Flood left its mark on businesses, properties
Record flooding last spring left its mark, literally, on the Illinois Valley Yacht and Canoe Club in the form of a high water mark left after more than three feet of water inundated the clubhouse.
A year later, the club is no worse for wear, said Paul Kelley, the IVY Club’s general manager. And that’s due in large part to the skill of several members as well as the water’s gradual rise.
“We have a number of people who are contractors and a former commodore who is an architect,” he said. “There are a lot of people in the building trades, so when we rebuilt, we used a lot of materials which are flood-proof.”
Heavy rains in early April caused the Illinois River to swell to levels never seen before. It crested at 29.35 inches in Peoria and completely surrounded the IVY clubhouse, covering its pool and parking lots. The result was a muddy mess and a need to gut the lower floor of the building, Kelley said.
The typical drywall seen in many modern buildings is gone and replaced with stone and concrete walls. There’s new tile and new flooring in the kitchen that is more flood-resistant, as well.
Water-covered streets in the Rome and Chillicothe areas forced several homeowners to sandbag. Some fended off the water, others saw water fill their homes.
Matt Wahl, director of Peoria County’s Planning and Zoning Department, said 165 properties were affected along that stretch of the river.
Roughly 20 of those opted for buyouts.
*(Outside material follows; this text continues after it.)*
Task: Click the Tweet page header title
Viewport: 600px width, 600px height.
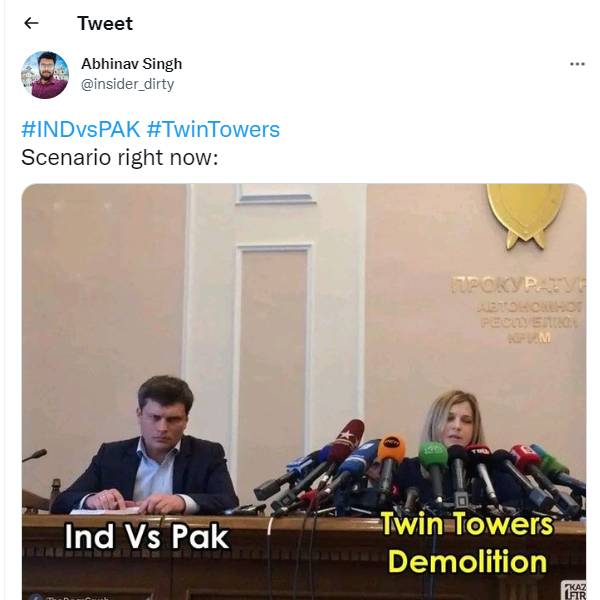Action: (105, 23)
A handful of people have chosen to elevate their homes using a rider contained in many flood insurance policies that pays for homes to be raised above the flood zone.
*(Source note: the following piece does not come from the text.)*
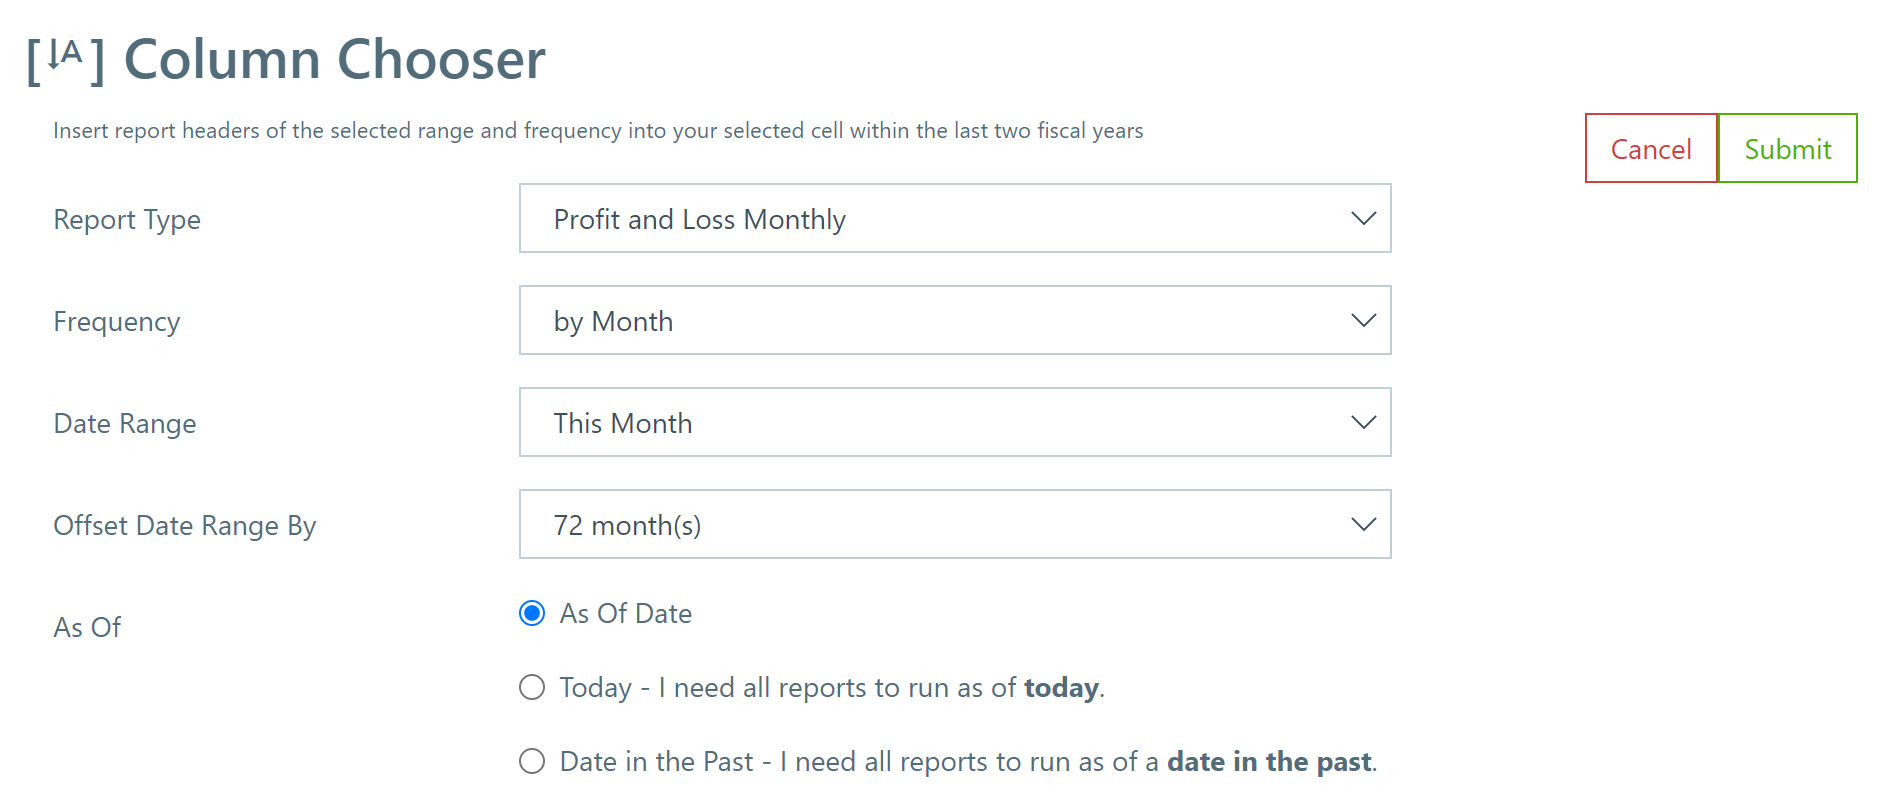Click the As Of label text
They included Sheri and Joe Clevenger, whose house in the 15000 block of Front Street in Chillicothe never had been flooded until last year. Sheri Clevenger’s still emotional about the “whole mess” a year later, saying last summer was very stressful. Fortunately, she was able to move into her-then boyfriend’s and now husband’s house.
“So we were lucky, but there are a lot of people who didn’t have that,” she said. “It’s is going to get better, but still we have two mortgages now and two insurances. It’s hard, but it’ll get better.”
She said the notion that people can get brand-new homes with flood insurance money isn’t true. Rather, she said, her mortgage on the Front Street house forced her to repair the home and then raise it nearly 10 feet.
“What was I supposed to do? When you have a mortgage, you have to fix the house. What should I have done, just walk away and let it go into repo?” she asked.
Wahl said some people opted to do just that.
“They are those who haven’t done a thing and might be in violation of local ordinances,” he said. “We are trying to work with them. A few have just abandoned their properties due to financial reasons.”
Over the years, Peoria County has acquired about 120 properties up and down Illinois Route 29 during a 16-year period ending in 2003. That land remains undeveloped with the idea that it gives the river room to flood and that could reduce flooding downstream.
“The federal money that is used for those buyouts has a stipulation that the property has to remain as open space for eternity. And if it is going to be utilized for public use, then any change must be approved by the federal government.
While the damage seemed extreme at the IVY Club, Kelley said they had the bar opened for Memorial Day weekend and the dining room by Fourth of July. The offices on the top floor were finished in February.
“We knew it was going to flood, so between the staff and the members, we were able to move all the contents upstairs or out of the area. That really minimized the loss,” he said.
But the flood also gave the club something it had lost, as well.
“An old part of the club with a fire place dating back to the 1940s was opened up and has now been restored,” Kelley said.
Sheri Clevenger said she hopes to be back into her home by the end of the summer and recoup some money by putting her husband’s house on the market.
“We are going to be OK, but it’s still stressful,” she said.